Elle rit et, se penchant, lui claqua le genou.

« J’aime ça. Maintenant, je ne donne rien pour rien. Et en même temps, je ne vends rien du tout. J’attribue les guérisons en fonction des mérites. Dulcimer m’a dit que vous ne voyiez rien dans tous vos actes pour justifier cette guérison. Pensez-y encore.

— Je ne suis pas bien sûr de savoir ce qu’il vous faut.

— Eh bien, disons que pour des actes réalisés sur Terre, il me faudrait le témoignage de sources indépendantes. Une invention propice à sauver des vies. Les fondements d’une philosophie nouvelle et de valeur. Le sacrifice de soi pour les autres. Avez-vous vu La Vie est belle, de Frank Capra ? Non ?

Quel scandale de négliger tous les classiques au profit des caprices d’une mode dictée par le goût populaire ! Dans cette histoire, le protagoniste accomplissait des actes qui auraient pu compter à mes yeux mais dont on ne parlait jamais dans les journaux : comme il aurait difficilement pu m’amener une cargaison de témoins aux fins de témoigner devant moi en sa faveur, il n’aurait eu finalement aucune chance. C’est peut-être regrettable mais je n’ai pas d’autre possibilité d’opérer. Alors, avez-vous songé à quelque chose ? »

Chris hocha la tête.

« Que vous ayez accompli depuis votre entretien avec Dulcimer.

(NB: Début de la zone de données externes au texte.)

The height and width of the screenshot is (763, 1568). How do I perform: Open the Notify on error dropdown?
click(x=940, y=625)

— Non, rien. Je suppose que toute mon énergie s’est d’abord polarisée sur mon problème personnel. Je devrais peut-être m’en excuser.

— Inutile, inutile. Revenons donc à notre marché. La question est que je ne traite qu’avec des héros. Vous pouvez bien supposer que je n’apprécie guère les éphémères et qu’il me faut bien installer la barre quelque part. J’aurais certes pu prendre la richesse comme critère, auquel cas votre tâche eût été encore plus ardue qu’en ce moment. Il est plus difficile de devenir riche que de devenir un héros.

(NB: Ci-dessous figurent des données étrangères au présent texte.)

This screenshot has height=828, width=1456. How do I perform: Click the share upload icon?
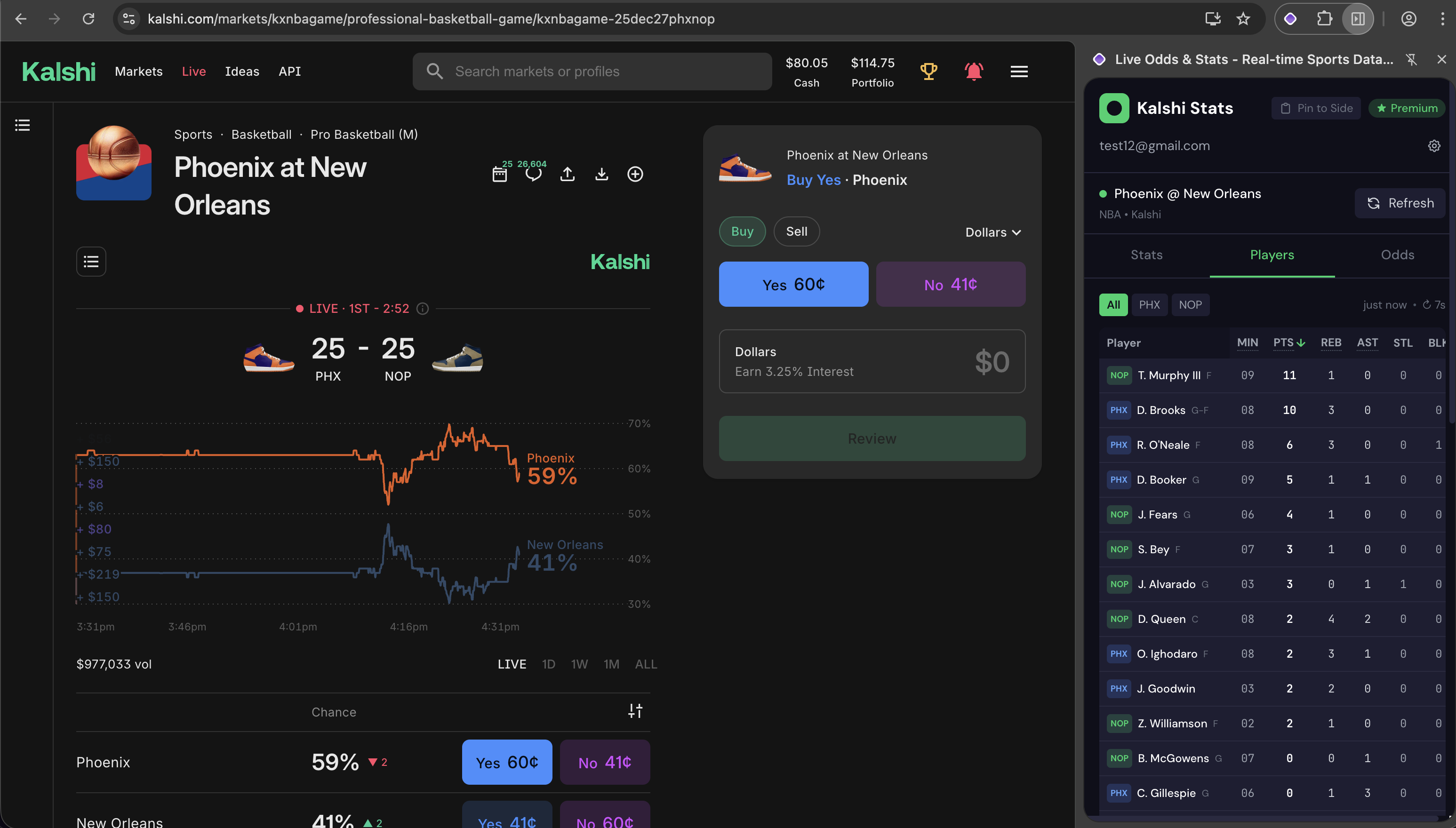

« Autrefois, je ne vous aurais même pas adressé la parole. Vous auriez d’abord dû faire la preuve de votre héroïsme. En ce temps-là, le test était simple : l’ascenseur était fermé aux êtres libres. S’ils désiraient me voir, il leur fallait grimper par le rayon. Soit six cents kilomètres. Quiconque y parvenait était censé être un héros. Des tas n’y parvenaient pas et devenaient des héros morts.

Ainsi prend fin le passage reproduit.